Hot weather. Cold weather. COVID-19 doesn’t care.
Researchers at the University of Texas at Austin say the novel coronavirus spreads with about the same efficiency regardless of air temperature and humidity.
“The effect of weather is low and other features such as mobility have more impact than weather,” said Dev Niyogi, PhD, a professor at UT Austin’s Jackson School of Geosciences and Cockrell School of Engineering who led the research. “In terms of relative importance, weather is one of the last parameters.”
In April 2020, the U.S. Department of Homeland Security issued a report suggesting that increased summer temperatures, humidity, and sunlight could present a barrier to COVID-19 transmission.
“Maybe this goes away with heat and light. It seems like that’s the case,” President Donald Trump said at the time.
The new research runs counter to that speculation.
“Temperature and humidity is not much of a factor,” Niyogi told Healthline.
Human behavior, researchers said, remains the biggest factor in the spread of COVID-19.
Simply put, when it’s warm out, people spend more time outside, where disease transmission is limited.
When it gets cold out, people spend more time indoors together, where COVID-19 transmission risk is higher.
“It’s not what the temperature does, it’s what the temperature makes people do,” Dr. Aaron Glatt, chair of the department of medicine at Mount Sinai South Nassau Hospital in New York and the hospital’s lead epidemiologist and infectious diseases chief, told Healthline.
“The critical factor is when people are in an indoor space that’s poorly ventilated, there’s going to be a higher risk of infection. That’s the case with any respiratory illness, not just COVID,” he said.
Glatt noted that weather does sometimes play a role in illness prevalence. Waterborne illnesses, for example, tend to be more common in summer, when people are swimming more. Likewise, transmission of illnesses by mosquitos like the West Nile virus also peak in the warmer months.
As for COVID-19, however, the temperature doesn’t seem to matter.

» **Source information**
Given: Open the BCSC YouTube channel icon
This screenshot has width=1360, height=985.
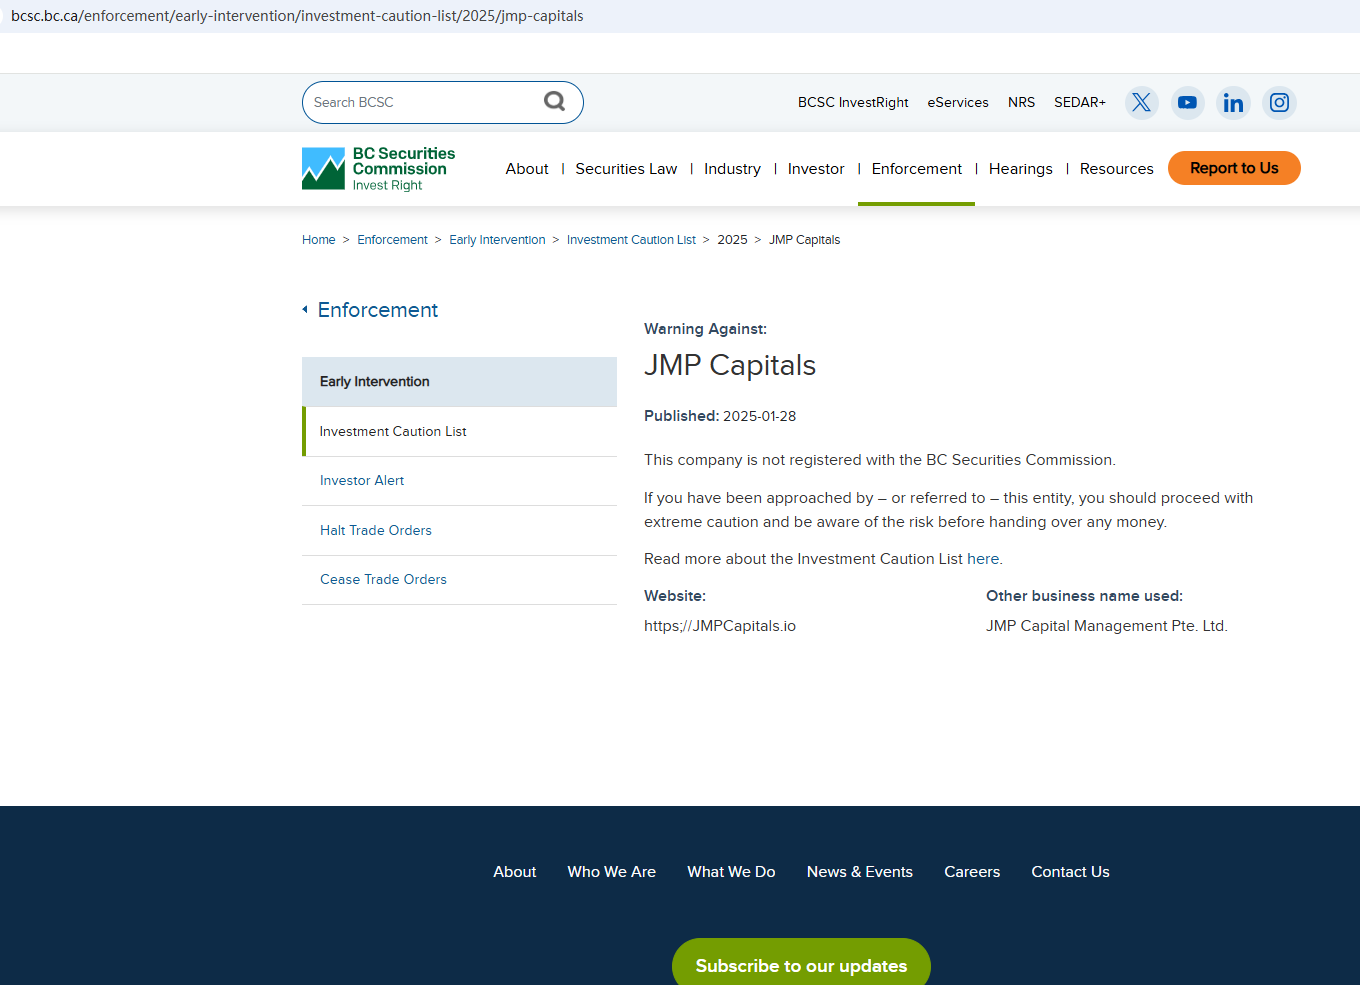Looking at the screenshot, I should click(1187, 103).
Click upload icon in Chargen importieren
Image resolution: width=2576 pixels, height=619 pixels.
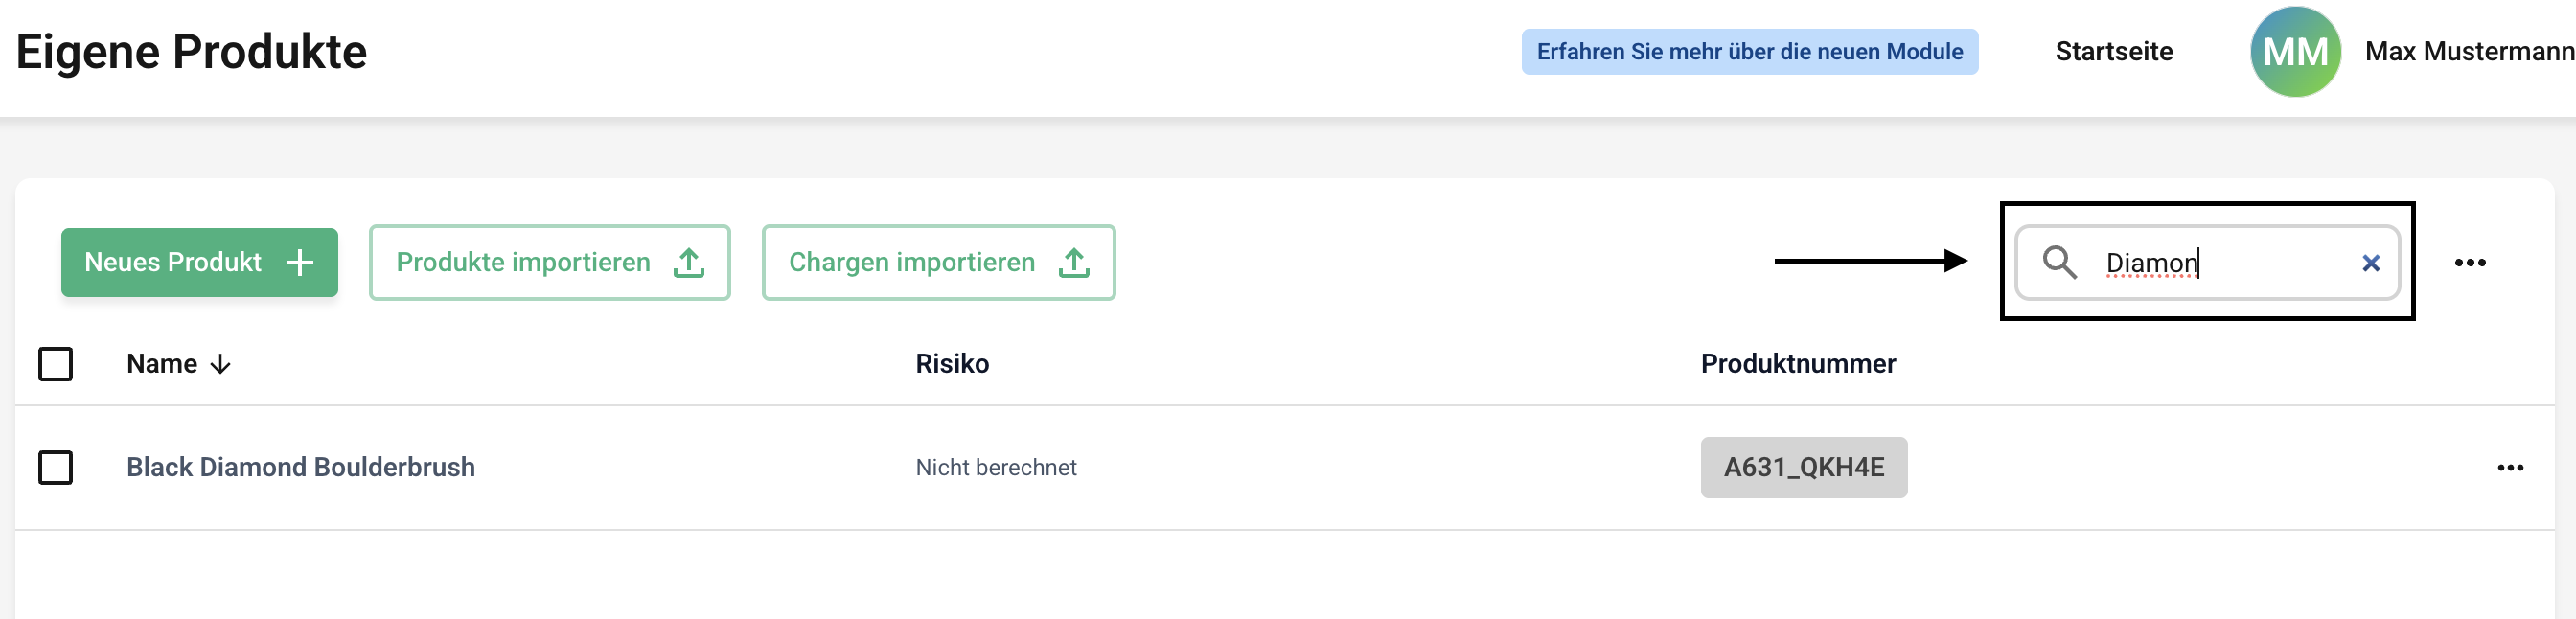coord(1073,263)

» **Activities**
• A. Using the article on COVID-19 and weather, decide whether each statement agrees with it, answering yes or no and quoting the words that settle it: (i) Dev Niyogi led the research; (ii) the U.S. Department of Homeland Security report came out in April 2020; (iii) Glatt said waterborne illnesses tend to be more common in winter.
• B. Continue the article on COVID-19 and weather from its last sentence.
The data stands apart from the article on COVID-19 and weather.

» **Task answers**
• A.
(i) Yes: "Dev Niyogi, PhD, a professor at UT Austin’s Jackson School of Geosciences and Cockrell School of Engineering who led the research"
(ii) Yes: "In April 2020, the U.S. Department of Homeland Security issued a report"
(iii) No: "Waterborne illnesses, for example, tend to be more common in summer, when people are swimming more."

• B.
“Weather by itself does not have a correlation with transmission, as evidenced by the fact that we have seen this virus be just as ominous both during the winter and summer months, not just in the U.S. but also all over the world,” Dr. Nikhil Agarwal, an internal medicine specialist at WellMed in Cedar Park, Texas, told Healthline.
What researchers uncovered
The recent study published in the International Journal of Environmental Research and Public Health used a combination of weather information and data on human movement and behaviors (including mask wearing) to estimate the degree to which temperature and humidity influenced COVID-19 spread.
They concluded that the relative importance of weather on disease transmission at the county level was just 3 percent, compared to 34 percent for taking trips, 26 percent for spending time away from home, 23 percent for population, and 13 percent for urban density.
“While some effects due to weather may exist, we found possible misconceptions and biases in the analysis that only consider the impact of meteorological variables alone without considering the urban metabolism and environment,” the authors concluded.
“We shouldn’t think of the problem as something driven by weather and climate,” said Maryam Baniasad, a doctoral candidate at The Ohio State University and a study co-author. “We should take personal precautions, be aware of the factors in urban exposure.”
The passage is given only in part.